■ What you should do
Rewrite the records below, replacing every "Identify the location of" with "Give the coordinates of" and leaving all other text untouched.

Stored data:
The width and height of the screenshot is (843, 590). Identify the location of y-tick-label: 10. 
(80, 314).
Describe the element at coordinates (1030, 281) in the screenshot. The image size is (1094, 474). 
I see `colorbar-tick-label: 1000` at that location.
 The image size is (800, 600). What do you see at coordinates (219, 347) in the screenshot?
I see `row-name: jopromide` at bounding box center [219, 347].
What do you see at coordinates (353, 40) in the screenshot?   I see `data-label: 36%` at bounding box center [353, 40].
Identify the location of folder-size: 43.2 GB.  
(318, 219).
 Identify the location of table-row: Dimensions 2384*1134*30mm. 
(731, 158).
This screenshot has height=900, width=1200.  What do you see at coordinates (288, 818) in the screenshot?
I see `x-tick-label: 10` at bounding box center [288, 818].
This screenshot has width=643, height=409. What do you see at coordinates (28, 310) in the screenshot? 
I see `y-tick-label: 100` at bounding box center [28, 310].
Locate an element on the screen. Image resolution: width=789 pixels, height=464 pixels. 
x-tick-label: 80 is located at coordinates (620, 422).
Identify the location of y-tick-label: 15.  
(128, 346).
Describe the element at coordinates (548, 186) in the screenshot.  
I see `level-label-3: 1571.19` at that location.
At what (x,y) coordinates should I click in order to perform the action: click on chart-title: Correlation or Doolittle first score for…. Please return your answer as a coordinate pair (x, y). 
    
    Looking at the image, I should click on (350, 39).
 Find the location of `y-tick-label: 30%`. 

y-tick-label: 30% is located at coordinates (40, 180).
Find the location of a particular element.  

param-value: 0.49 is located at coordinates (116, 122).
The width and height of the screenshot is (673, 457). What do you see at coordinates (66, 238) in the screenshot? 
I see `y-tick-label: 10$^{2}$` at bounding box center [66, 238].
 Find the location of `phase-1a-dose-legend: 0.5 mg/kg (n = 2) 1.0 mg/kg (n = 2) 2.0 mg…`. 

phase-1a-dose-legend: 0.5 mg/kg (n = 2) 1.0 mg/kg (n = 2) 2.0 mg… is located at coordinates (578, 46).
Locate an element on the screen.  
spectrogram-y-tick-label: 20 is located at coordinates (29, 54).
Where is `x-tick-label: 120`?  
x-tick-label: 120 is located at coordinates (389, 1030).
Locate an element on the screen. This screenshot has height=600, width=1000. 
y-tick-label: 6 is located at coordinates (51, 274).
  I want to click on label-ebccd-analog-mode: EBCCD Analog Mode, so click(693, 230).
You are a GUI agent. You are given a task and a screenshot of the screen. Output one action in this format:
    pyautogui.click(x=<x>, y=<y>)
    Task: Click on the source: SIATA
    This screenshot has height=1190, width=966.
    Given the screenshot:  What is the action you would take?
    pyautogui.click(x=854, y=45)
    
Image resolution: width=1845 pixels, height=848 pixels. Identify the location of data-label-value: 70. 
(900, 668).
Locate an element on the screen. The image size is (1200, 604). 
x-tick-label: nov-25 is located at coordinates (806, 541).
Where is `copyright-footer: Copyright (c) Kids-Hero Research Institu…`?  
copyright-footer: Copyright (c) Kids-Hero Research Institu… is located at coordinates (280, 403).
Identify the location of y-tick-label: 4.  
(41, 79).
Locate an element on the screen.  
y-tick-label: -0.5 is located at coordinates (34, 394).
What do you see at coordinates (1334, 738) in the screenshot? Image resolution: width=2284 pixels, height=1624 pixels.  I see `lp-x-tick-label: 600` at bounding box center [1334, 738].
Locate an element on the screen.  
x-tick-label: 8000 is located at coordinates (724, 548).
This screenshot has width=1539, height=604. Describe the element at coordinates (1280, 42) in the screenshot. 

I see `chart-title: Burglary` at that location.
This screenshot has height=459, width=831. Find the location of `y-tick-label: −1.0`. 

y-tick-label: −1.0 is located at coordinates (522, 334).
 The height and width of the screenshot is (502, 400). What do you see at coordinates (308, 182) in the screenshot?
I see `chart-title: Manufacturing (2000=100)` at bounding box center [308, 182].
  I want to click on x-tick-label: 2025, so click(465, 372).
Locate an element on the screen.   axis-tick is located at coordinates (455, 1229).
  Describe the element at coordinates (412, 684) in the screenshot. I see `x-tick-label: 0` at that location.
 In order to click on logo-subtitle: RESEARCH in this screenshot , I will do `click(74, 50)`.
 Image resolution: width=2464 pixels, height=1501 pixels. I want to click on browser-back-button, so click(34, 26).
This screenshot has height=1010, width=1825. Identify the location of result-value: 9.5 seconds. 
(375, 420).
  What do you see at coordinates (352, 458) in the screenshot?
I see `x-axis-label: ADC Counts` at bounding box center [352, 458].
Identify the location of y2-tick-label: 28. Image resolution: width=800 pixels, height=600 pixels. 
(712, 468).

■ Solution to the problem
The width and height of the screenshot is (843, 590). Give the coordinates of y-tick-label: 10. 
(80, 314).
Describe the element at coordinates (1030, 281) in the screenshot. The image size is (1094, 474). 
I see `colorbar-tick-label: 1000` at that location.
 The image size is (800, 600). What do you see at coordinates (219, 347) in the screenshot?
I see `row-name: jopromide` at bounding box center [219, 347].
What do you see at coordinates (353, 40) in the screenshot?   I see `data-label: 36%` at bounding box center [353, 40].
Give the coordinates of folder-size: 43.2 GB.  
(318, 219).
 Give the coordinates of table-row: Dimensions 2384*1134*30mm. 
(731, 158).
This screenshot has height=900, width=1200.  What do you see at coordinates (288, 818) in the screenshot?
I see `x-tick-label: 10` at bounding box center [288, 818].
This screenshot has width=643, height=409. What do you see at coordinates (28, 310) in the screenshot? 
I see `y-tick-label: 100` at bounding box center [28, 310].
Locate an element on the screen. Image resolution: width=789 pixels, height=464 pixels. 
x-tick-label: 80 is located at coordinates (620, 422).
Give the coordinates of y-tick-label: 15.  
(128, 346).
Describe the element at coordinates (548, 186) in the screenshot.  
I see `level-label-3: 1571.19` at that location.
At what (x,y) coordinates should I click in order to perform the action: click on chart-title: Correlation or Doolittle first score for…. Please return your answer as a coordinate pair (x, y). 
    
    Looking at the image, I should click on (350, 39).
 Find the location of `y-tick-label: 30%`. 

y-tick-label: 30% is located at coordinates (40, 180).
Find the location of a particular element.  

param-value: 0.49 is located at coordinates (116, 122).
The width and height of the screenshot is (673, 457). What do you see at coordinates (66, 238) in the screenshot? 
I see `y-tick-label: 10$^{2}$` at bounding box center [66, 238].
 Find the location of `phase-1a-dose-legend: 0.5 mg/kg (n = 2) 1.0 mg/kg (n = 2) 2.0 mg…`. 

phase-1a-dose-legend: 0.5 mg/kg (n = 2) 1.0 mg/kg (n = 2) 2.0 mg… is located at coordinates (578, 46).
Locate an element on the screen.  
spectrogram-y-tick-label: 20 is located at coordinates (29, 54).
Where is `x-tick-label: 120`?  
x-tick-label: 120 is located at coordinates (389, 1030).
Locate an element on the screen. This screenshot has height=600, width=1000. 
y-tick-label: 6 is located at coordinates (51, 274).
  I want to click on label-ebccd-analog-mode: EBCCD Analog Mode, so click(693, 230).
You are a GUI agent. You are given a task and a screenshot of the screen. Output one action in this format:
    pyautogui.click(x=<x>, y=<y>)
    Task: Click on the source: SIATA
    This screenshot has height=1190, width=966.
    Given the screenshot:  What is the action you would take?
    pyautogui.click(x=854, y=45)
    
Image resolution: width=1845 pixels, height=848 pixels. Give the coordinates of data-label-value: 70. 
(900, 668).
Locate an element on the screen. The image size is (1200, 604). 
x-tick-label: nov-25 is located at coordinates (806, 541).
Where is `copyright-footer: Copyright (c) Kids-Hero Research Institu…`?  
copyright-footer: Copyright (c) Kids-Hero Research Institu… is located at coordinates (280, 403).
Give the coordinates of y-tick-label: 4.  
(41, 79).
Locate an element on the screen.  
y-tick-label: -0.5 is located at coordinates (34, 394).
What do you see at coordinates (1334, 738) in the screenshot? Image resolution: width=2284 pixels, height=1624 pixels.  I see `lp-x-tick-label: 600` at bounding box center [1334, 738].
Locate an element on the screen.  
x-tick-label: 8000 is located at coordinates (724, 548).
This screenshot has width=1539, height=604. Describe the element at coordinates (1280, 42) in the screenshot. 

I see `chart-title: Burglary` at that location.
This screenshot has height=459, width=831. Find the location of `y-tick-label: −1.0`. 

y-tick-label: −1.0 is located at coordinates (522, 334).
 The height and width of the screenshot is (502, 400). What do you see at coordinates (308, 182) in the screenshot?
I see `chart-title: Manufacturing (2000=100)` at bounding box center [308, 182].
  I want to click on x-tick-label: 2025, so click(465, 372).
Locate an element on the screen.   axis-tick is located at coordinates (455, 1229).
  Describe the element at coordinates (412, 684) in the screenshot. I see `x-tick-label: 0` at that location.
 In order to click on logo-subtitle: RESEARCH in this screenshot , I will do `click(74, 50)`.
 Image resolution: width=2464 pixels, height=1501 pixels. I want to click on browser-back-button, so click(34, 26).
This screenshot has height=1010, width=1825. Give the coordinates of result-value: 9.5 seconds. 
(375, 420).
  What do you see at coordinates (352, 458) in the screenshot?
I see `x-axis-label: ADC Counts` at bounding box center [352, 458].
Give the coordinates of y2-tick-label: 28. Image resolution: width=800 pixels, height=600 pixels. 
(712, 468).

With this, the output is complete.